The language extension provides OpenMP style data scoping clauses: *shared* to specify the global variables that the code section may consume as input or output; and a *private* clause (not shown above) to list variables whose scope is limited to the section. The compiler used in this work is based on the ROSE [17] source-to-source compiler infrastructure. We use source outlining to extract the code section encompassed by the **#pragma robust** directive to create an outlined function whose pointer can be passed to a threading library. We also extend the application code through source level transformations that insert instructions that compare the values of the sentinel value generated by the redundant threads and informs the runtime system in case of a mismatch in values.
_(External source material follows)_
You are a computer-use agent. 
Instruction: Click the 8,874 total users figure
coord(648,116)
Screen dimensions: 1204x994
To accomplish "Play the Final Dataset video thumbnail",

In this initial implementation, we also create a duplicate copy of the global data that the section modifies to avoid data races and synchronization issues between the redundant threads.

### 4 Runtime System

#### 4.1 Runtime Adaptation

While the programmer driven partitioning described in Section 3 seeks to manage the application performance overhead to some extent, most redundancy approaches also do not take into account the fault tolerance state of the system which may alter due to external environmental factors as well as operational features of the system. Soft errors are random external events attributed to alpha particles that originate from within the chip packages and high-energy neutrons from cosmic radiation. Power management techniques that dynamically scale the voltage and frequency also impact the reliability of circuits [18]. Faults attributed to silicon aging that emerge due to temperature induced stresses and other ambient conditions tend to manifest themselves gradually. The occurrence of such faults may be distributed in bursts or as random individual events and therefore the robustness offered by redundant execution would be best served when the system state is vulnerable.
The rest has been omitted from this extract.